Most of us here really like our current logo, however, we're finding that it's just not flexible enough for all the necessary uses. In terms of "who we are," we're a little all over the place: a historic mansion/museum, nature trails, an equestrian center, a carriage museum, a center for learning civic leadership skills, and an athletic fields complex. Our current logo has two fonts, and the athletic fields manager finds that one of the fonts is much too feminine and fussy for her use. Also, we have about a dozen programs, including Morven Park sports leagues, whose managers believe need individual logos. I'm trying to avoid that by having one "motherbrand" that can somehow be adapted for use by everyone. Perhaps, for example the overarching logo includes our tagline, but the "sub-brand" logos replace the tagline with the name of the program, for example, "Preservation Forum," or "CivicsNow!," or "Equestrian Center." I don't want to put too many rules on the design, but the biggest factor is that it be simple enough that it translates to many uses. Look at Virgin and the dozens of iterations of the logo as it is used for the airline, the mobile phone company, records, festivals, and on and on. They take it much farther than we want or need, but we need something that leans toward that type of flexibility. Also, take a look at FedEx and its sub-brands. We also have an insignia, "MP," that we've been using for a couple of years, and would love having something similar, but again, less formal. We've used the insignia on signage, brochures and fake etching on the glass doors of our visitors center, for example, and have liked having that for those purposes. On the other hand, it doesn't look so great on a baseball cap!

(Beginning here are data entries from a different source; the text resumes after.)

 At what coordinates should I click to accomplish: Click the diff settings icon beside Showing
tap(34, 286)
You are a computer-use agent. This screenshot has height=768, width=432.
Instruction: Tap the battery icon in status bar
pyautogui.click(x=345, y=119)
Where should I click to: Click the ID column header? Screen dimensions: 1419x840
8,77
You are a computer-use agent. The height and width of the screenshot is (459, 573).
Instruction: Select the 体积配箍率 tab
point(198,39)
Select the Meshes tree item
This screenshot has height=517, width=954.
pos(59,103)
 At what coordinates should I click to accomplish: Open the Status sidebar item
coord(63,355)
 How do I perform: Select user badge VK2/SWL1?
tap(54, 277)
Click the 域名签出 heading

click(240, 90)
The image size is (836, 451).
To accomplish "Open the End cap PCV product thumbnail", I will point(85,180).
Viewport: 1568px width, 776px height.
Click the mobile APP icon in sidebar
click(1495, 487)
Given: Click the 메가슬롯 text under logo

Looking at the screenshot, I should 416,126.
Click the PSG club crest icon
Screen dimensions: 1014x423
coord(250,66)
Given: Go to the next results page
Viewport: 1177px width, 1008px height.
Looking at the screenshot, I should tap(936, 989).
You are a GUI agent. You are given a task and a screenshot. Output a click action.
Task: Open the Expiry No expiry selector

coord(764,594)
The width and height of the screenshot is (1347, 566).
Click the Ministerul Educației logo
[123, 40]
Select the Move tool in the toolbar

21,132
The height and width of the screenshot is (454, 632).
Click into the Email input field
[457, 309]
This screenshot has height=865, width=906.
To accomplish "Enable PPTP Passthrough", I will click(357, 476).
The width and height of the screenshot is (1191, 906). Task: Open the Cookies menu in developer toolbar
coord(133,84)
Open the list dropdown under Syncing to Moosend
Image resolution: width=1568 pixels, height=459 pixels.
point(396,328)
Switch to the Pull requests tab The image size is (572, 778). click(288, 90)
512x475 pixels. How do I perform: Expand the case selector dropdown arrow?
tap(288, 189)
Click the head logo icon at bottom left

One thing we definitely do NOT want is a logo that looks like our columns. Every historic home museum in Virginia (and beyond) as well as many universities use columns in their logos. We're willing to consider a logo that, in a stylized way, evokes the sense of a column, though.
Although we are in an area of the country where historic homes (think Monticello, Mt. Vernon, and Montpelier) are prevalent, we are unique in our. We want to be sure the logo and typography do not ONLY reflect one single element of who we are. And please, please, please, do not go to our website to get an idea of our current look. We are building a new website that should be launched within a couple of weeks.
One last thing ... we're still trying to settle on our tagline, but for placement purposes, let's use "Your 1,000-acre escape." And that's really the message we're trying to get across. It's vast open space, in an increasingly populated and developed area. Like Central Park is to New Yorkers, we want Morven Park to be an escape for people in DC and Virginia.